Extrait à lire.
########################################
Dès novembre 2012, en effet, à l’occasion du pacte national pour la croissance, la compétitivité et l’emploi, une politique de simplification était décidée puis rapidement traduite en actes.
En mars 2013, le Président François Hollande a mobilisé les préfets et les directeurs d’administration centrale afin d’accélérer la mise en œuvre des réformes pour la croissance et l’emploi.
Le 17 juillet 2013, soit dans un délai remarquable compte tenu de l’habituelle lenteur d’exécution des décisions, le Gouvernement a dévoilé les 200 premières mesures de son programme de simplification.
Le Conseil de la simplification pour les entreprises, créé le 8 janvier 2014 et coprésidé par un député et une chef d’entreprise, a proposé au Gouvernement des orientations stratégiques pour les entreprises. Depuis, il dresse régulièrement un bilan de l’avancement des mesures prises et des résultats obtenus.
Un ministère est créé, ce qui représente tout de même un saut qualitatif, puis, en juin 2015, Thierry Mandon est nommé secrétaire d’État auprès du Premier ministre, chargé de la réforme de l’État et de la simplification.
Les mesures de simplification, que je ne reprends pas, se sont dès lors engrangées : sur le plan quantitatif, le bilan est indéniablement positif.
Reste que, de l’aveu du Conseil de la simplification pour les entreprises, dont je fais partie, 56 % seulement des mesures proposées et adoptées sont effectives. Il y a donc une marge de progression.
########################################
Données fournies.
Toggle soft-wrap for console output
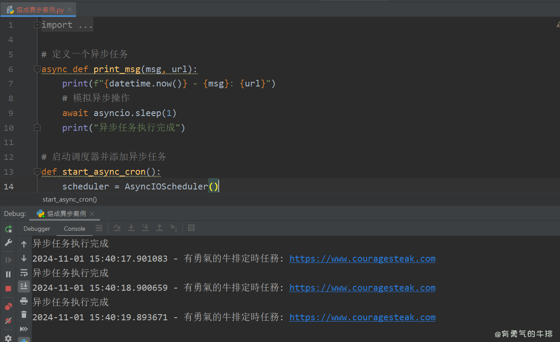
########################################
Poursuivez le texte sur la politique de simplification lancée en 2012, en reprenant juste après sa dernière phrase.

Je ne sais pas, monsieur Cadic, si l’on a une petite cuillère ou une grande louche, mais je puis témoigner qu’il faut une énergie titanesque pour obtenir qu’une proposition fasse l’objet d’une décision qui devienne effective. Je me souviens de ce qui s’est passé pour le forfait jours : l’appareil administratif a laissé passer le délai de neuf mois prévu pour l’ordonnance ! J’ai donc déposé un amendement au projet de loi Travail. Adopté dans les deux chambres, il prévoit la remise d’un rapport au Parlement. Il faudra donc demander des comptes au Gouvernement lors de la prochaine législature…
La loi du 20 décembre 2014 relative à la simplification de la vie des entreprises et portant diverses dispositions de simplification et de clarification du droit et des procédures administratives a introduit des mesures notables, notamment le guichet unique de paiement des cotisations et contributions de protection sociale et le développement du rescrit. Quant au principe « silence vaut accord », son importance a déjà été soulignée.
La loi du 6 août 2015 pour la croissance, l’activité et l’égalité des chances économiques, dite loi Macron, comporte elle aussi de nombreuses mesures de simplification, notamment en ce qui concerne les relations interentreprises. Je pense en particulier à la mise en place de la facturation électronique et à la possibilité de prêts interentreprises. Je pense aussi à la réforme des conseils de prud’hommes, qui devait être entreprise depuis des années. Elle a accéléré les procédures et amélioré la visibilité des acteurs grâce au référentiel pour les dommages et intérêts.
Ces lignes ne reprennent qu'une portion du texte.